It was disconcerting, to say the least, to hear Sylvestre Reyes on CNN this morning talking about retroactive telecom immunity:

Reyes, D-Texas, said he was open to that possibility after receiving documents from the Bush administration and speaking to the companies about the industry's role in the government spy program.

"We are talking to the representatives from the communications companies because if we're going to give them blanket immunity, we want to know and we want to understand what it is that we're giving immunity for," he said. "I have an open mind about that."

Regarding a compromise deal, Reyes said: "We think we're very close, probably within the next week we'll be able to hopefully bring it to a vote."

I hope before the Democrats decide to cave on this they think very carefully about the message they're sending in the wake of huge ad buys against their freshmen by a GOP attack outfit. Jim Klobuchar writes about the ads taken out in Minnesota against Tim Walz (and Walz's admirable response):

His supporters are responding with their dollars. But the question he raises hangs, ominous and taunting, over the 2008 elections.

How much have the voters actually learned from the corruptions of decency and truth that emasculated John Kerry’s campaign in 2004?

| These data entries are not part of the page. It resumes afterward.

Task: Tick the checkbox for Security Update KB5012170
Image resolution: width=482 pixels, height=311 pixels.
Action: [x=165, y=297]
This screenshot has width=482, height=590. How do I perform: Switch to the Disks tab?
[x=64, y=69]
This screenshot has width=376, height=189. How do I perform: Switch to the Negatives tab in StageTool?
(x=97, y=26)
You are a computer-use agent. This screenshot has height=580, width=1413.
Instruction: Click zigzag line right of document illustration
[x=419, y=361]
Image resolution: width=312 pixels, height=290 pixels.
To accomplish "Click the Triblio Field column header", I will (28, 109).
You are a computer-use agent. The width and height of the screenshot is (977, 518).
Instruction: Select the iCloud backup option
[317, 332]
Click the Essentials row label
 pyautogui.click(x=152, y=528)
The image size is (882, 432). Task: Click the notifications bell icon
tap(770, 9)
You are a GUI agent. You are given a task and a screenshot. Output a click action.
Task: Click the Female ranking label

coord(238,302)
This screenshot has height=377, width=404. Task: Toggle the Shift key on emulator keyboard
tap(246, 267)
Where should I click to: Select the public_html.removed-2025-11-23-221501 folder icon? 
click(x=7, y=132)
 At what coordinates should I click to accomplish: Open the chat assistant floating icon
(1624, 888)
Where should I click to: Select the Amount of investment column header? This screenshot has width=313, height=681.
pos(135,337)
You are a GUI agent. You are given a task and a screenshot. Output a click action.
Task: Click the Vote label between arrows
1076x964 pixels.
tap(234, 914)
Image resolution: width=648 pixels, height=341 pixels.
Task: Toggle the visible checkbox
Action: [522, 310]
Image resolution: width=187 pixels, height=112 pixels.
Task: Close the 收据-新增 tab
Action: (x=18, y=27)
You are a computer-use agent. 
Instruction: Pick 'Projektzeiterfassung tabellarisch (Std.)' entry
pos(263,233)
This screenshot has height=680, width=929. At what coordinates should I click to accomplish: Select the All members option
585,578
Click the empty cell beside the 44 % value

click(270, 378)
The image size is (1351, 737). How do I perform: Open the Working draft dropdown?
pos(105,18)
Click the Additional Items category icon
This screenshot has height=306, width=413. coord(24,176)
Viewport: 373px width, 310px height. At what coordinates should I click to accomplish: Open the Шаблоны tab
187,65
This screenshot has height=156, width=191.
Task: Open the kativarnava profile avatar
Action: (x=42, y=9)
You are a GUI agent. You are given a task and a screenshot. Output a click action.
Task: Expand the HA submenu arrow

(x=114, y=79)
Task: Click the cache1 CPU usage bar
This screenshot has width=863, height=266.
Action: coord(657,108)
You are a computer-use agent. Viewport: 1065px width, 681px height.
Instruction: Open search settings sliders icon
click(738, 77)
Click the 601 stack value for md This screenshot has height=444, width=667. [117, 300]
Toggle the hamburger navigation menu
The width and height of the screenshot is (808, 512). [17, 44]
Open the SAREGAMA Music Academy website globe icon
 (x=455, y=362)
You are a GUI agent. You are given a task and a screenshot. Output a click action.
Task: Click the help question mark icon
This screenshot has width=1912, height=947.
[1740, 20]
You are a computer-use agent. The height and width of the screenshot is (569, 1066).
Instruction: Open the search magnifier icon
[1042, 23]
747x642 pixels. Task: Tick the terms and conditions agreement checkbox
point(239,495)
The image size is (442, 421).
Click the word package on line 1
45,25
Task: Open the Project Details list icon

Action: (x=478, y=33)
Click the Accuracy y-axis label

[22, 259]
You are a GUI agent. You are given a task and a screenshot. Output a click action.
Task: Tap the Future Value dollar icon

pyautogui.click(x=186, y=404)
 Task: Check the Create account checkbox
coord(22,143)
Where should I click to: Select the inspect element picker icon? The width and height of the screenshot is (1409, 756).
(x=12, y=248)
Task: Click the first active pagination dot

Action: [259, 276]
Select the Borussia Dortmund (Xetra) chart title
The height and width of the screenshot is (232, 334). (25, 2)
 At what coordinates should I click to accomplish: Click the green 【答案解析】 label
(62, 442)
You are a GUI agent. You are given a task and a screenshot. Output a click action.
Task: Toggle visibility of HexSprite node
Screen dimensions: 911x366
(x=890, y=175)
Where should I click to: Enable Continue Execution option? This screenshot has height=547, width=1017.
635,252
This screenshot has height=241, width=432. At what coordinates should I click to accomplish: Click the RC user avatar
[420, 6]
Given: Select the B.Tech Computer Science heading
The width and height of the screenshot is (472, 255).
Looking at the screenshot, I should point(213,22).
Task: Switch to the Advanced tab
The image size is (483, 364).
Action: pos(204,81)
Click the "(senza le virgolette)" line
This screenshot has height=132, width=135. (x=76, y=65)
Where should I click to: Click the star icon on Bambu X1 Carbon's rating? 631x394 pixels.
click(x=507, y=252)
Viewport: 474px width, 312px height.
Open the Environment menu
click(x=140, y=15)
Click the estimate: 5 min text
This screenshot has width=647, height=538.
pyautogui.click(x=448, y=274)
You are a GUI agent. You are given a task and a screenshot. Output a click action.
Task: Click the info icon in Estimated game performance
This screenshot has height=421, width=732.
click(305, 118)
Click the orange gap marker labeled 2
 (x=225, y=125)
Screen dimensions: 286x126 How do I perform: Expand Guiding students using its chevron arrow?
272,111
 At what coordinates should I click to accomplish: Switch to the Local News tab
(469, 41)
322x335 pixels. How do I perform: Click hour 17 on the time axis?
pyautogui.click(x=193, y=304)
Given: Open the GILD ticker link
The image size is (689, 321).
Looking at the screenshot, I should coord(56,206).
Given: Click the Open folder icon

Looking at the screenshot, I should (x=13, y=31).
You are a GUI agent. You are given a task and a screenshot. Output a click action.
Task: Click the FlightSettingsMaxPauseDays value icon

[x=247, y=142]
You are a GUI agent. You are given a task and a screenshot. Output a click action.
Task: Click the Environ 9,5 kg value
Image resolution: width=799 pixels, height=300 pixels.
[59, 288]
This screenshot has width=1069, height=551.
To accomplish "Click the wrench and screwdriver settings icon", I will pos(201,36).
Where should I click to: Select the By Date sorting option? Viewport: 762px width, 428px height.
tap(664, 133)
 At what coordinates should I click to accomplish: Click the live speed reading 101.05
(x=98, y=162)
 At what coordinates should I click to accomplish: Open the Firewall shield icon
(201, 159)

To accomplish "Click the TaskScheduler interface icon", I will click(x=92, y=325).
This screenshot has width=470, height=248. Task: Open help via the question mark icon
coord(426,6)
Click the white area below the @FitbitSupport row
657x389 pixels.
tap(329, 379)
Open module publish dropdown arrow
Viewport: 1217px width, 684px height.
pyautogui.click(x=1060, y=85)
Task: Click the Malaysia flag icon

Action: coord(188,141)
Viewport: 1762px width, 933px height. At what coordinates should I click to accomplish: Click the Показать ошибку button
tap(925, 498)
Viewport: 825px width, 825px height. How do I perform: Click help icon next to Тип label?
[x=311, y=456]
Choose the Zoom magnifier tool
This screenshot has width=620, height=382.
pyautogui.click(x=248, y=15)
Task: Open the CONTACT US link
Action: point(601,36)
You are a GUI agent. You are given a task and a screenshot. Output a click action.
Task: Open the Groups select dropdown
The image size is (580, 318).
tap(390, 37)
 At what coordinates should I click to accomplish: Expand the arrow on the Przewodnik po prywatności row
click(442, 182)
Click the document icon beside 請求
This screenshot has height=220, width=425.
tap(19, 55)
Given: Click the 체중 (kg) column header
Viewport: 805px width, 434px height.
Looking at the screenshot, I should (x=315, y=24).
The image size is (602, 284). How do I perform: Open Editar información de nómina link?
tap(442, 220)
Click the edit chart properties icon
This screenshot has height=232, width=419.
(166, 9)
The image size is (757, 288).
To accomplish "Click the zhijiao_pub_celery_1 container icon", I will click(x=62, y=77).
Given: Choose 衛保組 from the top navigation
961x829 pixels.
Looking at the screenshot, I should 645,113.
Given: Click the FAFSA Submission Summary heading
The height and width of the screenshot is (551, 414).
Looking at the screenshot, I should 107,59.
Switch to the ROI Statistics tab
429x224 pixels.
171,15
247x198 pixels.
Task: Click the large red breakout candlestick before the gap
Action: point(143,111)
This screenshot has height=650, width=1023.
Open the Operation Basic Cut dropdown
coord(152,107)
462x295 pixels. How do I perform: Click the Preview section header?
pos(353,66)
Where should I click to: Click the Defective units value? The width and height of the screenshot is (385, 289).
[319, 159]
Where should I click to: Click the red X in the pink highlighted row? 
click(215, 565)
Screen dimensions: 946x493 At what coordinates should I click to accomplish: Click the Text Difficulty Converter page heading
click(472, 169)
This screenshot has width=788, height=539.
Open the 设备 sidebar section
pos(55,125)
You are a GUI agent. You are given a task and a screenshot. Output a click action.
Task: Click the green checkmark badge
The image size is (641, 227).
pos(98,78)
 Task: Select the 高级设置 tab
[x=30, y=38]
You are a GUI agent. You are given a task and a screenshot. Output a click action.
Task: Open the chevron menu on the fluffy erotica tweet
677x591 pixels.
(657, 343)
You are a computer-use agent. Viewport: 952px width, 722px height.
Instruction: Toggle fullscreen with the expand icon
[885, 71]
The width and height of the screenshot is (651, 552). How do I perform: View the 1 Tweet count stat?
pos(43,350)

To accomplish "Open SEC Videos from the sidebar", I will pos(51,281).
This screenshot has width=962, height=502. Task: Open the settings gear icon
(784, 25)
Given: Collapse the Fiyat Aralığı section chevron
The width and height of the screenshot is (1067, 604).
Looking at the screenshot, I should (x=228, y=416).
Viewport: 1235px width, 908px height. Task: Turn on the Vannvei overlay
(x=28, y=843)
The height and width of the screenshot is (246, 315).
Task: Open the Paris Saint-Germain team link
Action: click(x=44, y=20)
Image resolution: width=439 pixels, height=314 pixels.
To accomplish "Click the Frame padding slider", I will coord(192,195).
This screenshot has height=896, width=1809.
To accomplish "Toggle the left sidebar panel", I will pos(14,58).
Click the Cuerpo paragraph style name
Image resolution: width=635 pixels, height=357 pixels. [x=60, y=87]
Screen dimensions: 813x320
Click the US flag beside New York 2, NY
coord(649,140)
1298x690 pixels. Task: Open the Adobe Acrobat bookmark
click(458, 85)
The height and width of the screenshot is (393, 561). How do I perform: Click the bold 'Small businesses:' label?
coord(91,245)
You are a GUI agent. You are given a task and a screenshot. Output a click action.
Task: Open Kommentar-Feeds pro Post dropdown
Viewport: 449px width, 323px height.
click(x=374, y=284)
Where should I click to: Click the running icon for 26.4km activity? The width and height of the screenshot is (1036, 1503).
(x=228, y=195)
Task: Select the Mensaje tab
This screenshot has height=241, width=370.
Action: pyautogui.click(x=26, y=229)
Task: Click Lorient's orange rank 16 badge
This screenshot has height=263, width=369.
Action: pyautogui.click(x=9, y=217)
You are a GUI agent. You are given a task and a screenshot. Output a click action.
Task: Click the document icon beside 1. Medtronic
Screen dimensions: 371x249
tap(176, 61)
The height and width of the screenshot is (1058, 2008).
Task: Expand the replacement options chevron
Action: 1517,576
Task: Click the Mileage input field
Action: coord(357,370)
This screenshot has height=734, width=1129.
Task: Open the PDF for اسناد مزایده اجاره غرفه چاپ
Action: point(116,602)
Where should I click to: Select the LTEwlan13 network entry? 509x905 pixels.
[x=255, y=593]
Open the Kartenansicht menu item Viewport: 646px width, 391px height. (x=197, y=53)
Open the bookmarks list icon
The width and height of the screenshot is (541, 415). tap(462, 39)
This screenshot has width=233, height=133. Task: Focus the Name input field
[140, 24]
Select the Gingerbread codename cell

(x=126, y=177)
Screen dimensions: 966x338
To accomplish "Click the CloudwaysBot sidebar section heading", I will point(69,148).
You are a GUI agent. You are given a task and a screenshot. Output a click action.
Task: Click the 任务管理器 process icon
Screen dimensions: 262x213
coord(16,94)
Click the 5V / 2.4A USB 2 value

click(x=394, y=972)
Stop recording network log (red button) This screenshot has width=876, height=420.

One thing we probably haven’t learned is how easily it was done. The architects of it were shadowy surrogates of the real political hatchetmen and corporate pirates who brought the Bush government to power. In the middle of it some credulous Democrats actually asked George Bush to disavow the Swift Boat fraud.

Were they serious?

If House Democrats back down now, it worked. And it will keep happening, again and again and again.